Eu tenho esse olhar de multiplicação. Através desses projetos diaspóricos de relação artística e de pesquisa é possível fomentar uma juventude fortalecida. A juventude negra de combate, de resistência, né? É um corpo que tem entendimento da sua existência. É um corpo também que traz nas suas oralidades a importância do seu eu nesses espaços diversos.”

Falando de espaços, procuro saber qual é a sua opinião sobre o cenário artístico na capital do Piauí, um Estado com múltiplas manifestações e movimentos artísticos da negritude mas que ainda reproduz racismo em seus palcos e palanques.

“Sobre o cenário artístico de Teresina, né? O que que eu posso falar sobre Teresina? [...] A gente vê que é uma cidade que traz uma diversidade artística muito grande, mas que ainda não inclui a todos.

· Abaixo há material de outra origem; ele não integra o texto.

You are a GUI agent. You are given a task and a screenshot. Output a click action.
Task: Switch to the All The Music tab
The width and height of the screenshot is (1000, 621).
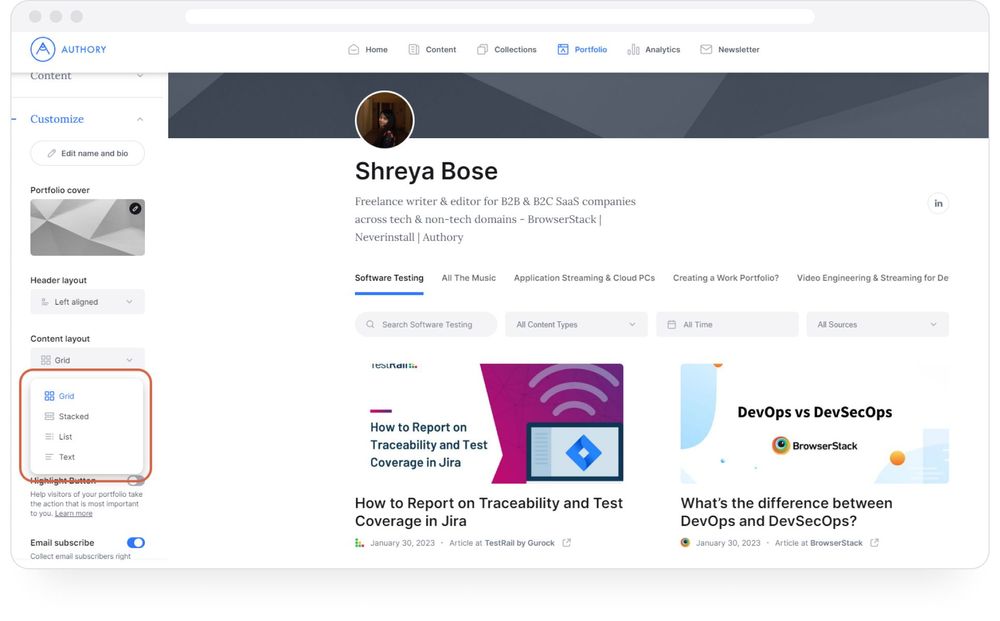[468, 278]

É uma cidade de muitas potências artísticas, de grandes artistas. Tem organização. Mas acredito que a rotatividade fica sempre entre as mesmas pessoas. Isso me deixa um pouco reflexivo, né? Nessa questão de criar estratégias para que a arte, para que a dança, o teatro, a música cheguem para todos. Entende isso? Que os editais, que as verbas públicas cheguem para todos. E se chega, quais caminhos, estratégias devem ser usadas para que o público tenha acesso a isso?

Por exemplo, alguém de uma comunidade que tinha uma ideia bacana de intervenção, só que não havia orientação de escrita, de elaboração de projetos, e assim acaba perdendo a verba para realizá-lo.

Perde a oportunidade de fazer algo bacana naquela comunidade.”

Um desafio que ficou claro na preparação para este trabalho é a dificuldade encontrada pelos jovens marginalizados em participar de editais como o do “Se Liga na Ideia”, pois a inscrição muitas vezes só pode ser concluída mediante a apresentação de um projeto bem escrito.

“Existe uma abertura para os jovens? Fica uma interrogativa sobre essa abertura porque, se a gente for pensar no cenário público, né, na perspectiva deles existe abertura, mas nós sabemos que o processo dessa abertura não rola e não ocorre entre a juventude periférica. Porque geralmente quem avalia esses projetos são pessoas que não tem nenhuma relação com a comunidade. Isso me faz questionar. Quem deve avaliar esses projetos? Entendeu? Quem está avaliando?

Em se tratando de projetos periféricos, eu obviamente ia buscar entender que eles vêm de uma realidade salarial diferente da minha, e eu tenho propriedade e entendimento para entender onde o autor quer chegar. Às vezes a escrita não está tão boa, mas nós conseguimos entender os objetivos do projeto. Entende? Acho que essa é a maior dificuldade. Existem pessoas super talentosas que não conseguem ser alcançadas por essa ‘abertura’, pois não possuem as ferramentas para isso.”

O “Se Liga na Ideia” capacitou jovens a transformar suas ideias inovadoras em projetos qualificados para serem selecionados, além de possibilitar a implementação de suas ideias na comunidade em que vivem. A partir de iniciativas como essa, jovens negros da periferia, assim como o Nego Luiz, encontram aberturas para transformar não somente suas próprias vidas mas também o mundo. Por que não investir em mais projetos como esse?